Incidence of lower extremity amputations in the diabetic compared with the non-diabetic population: A systematic review
Maria Narres1,2,3*, Tatjana Kvitkina1,2,3, Heiner Claessen1,3, Sigrid Droste2†,
Bjorn Schuster2, Stephan Morbach2,4, Gerhard Rumenapf5, Kristien Van Acker6, Andrea Icks1,2,3
Lower extremity amputation (LEA) in patients with diabetes results in high mortality, reduced quality of life, and increased medical costs. Exact data on incidences of LEA in diabetic and non-diabetic patients are important for improvements in preventative diabetic foot care, avoidance of fatal outcomes, as well as a solid basis for health policy and the economy. However, published data are conflicting, underlining the necessity for the present systematic review of population-based studies on incidence, relative risks and changes of amputation rates over time. It was conducted according to the Preferred Reporting Items for Systematic reviews and Meta-Analyses (PRISMA) guidelines. Nineteen out of 1582 studies retrieved were included in the analysis.

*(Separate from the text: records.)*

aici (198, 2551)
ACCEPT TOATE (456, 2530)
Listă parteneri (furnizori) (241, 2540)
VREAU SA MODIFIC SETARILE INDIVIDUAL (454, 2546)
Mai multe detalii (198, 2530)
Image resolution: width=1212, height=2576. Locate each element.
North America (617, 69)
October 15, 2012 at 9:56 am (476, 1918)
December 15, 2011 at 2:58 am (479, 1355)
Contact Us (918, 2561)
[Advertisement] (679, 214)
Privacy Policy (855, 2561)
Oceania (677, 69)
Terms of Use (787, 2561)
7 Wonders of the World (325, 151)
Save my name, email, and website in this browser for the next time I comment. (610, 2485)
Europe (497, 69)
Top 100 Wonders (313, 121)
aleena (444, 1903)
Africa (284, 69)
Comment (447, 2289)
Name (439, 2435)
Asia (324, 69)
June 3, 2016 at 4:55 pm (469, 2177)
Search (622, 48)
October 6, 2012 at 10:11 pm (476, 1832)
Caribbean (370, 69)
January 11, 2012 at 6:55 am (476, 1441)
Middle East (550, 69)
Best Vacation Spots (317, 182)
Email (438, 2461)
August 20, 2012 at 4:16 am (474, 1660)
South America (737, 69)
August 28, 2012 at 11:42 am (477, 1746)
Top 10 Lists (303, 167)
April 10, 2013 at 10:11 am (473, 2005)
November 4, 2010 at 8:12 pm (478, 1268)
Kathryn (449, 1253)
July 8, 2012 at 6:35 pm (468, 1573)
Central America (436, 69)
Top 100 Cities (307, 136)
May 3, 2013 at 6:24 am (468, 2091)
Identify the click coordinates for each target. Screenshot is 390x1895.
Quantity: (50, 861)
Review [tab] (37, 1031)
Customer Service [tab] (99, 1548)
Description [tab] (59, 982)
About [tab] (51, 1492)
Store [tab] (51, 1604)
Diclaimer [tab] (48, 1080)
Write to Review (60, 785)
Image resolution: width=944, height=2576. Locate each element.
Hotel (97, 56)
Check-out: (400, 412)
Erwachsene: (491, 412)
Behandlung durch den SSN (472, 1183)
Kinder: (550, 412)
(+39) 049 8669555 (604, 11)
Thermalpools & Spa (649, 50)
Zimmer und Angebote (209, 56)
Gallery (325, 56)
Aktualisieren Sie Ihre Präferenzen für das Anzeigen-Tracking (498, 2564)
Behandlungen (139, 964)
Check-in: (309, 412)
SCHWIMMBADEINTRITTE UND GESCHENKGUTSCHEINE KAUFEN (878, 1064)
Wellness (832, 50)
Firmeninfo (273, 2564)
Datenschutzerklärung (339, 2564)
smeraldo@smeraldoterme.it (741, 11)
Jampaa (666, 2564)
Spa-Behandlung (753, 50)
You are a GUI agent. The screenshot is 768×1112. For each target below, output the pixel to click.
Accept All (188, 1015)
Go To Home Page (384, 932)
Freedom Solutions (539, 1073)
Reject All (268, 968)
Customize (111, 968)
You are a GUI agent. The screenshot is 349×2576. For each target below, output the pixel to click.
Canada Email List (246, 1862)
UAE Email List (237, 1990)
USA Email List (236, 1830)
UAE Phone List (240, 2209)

The incidence of LEA in the diabetic population ranged from 78 to 704 per 100,000 person-years and the relative risks between diabetic and non-diabetic patients varied between 7.4 and 41.3. Study designs, statistical methods, definitions of major and minor amputations, as well as the methods to identify patients with diabetes differed greatly, explaining in part these considerable differences. Some studies found a decrease in incidence of LEA as well as relative risks over time. This obvious lack of evidence should be overcome by new studies using a standardized design with comparable methods and definitions.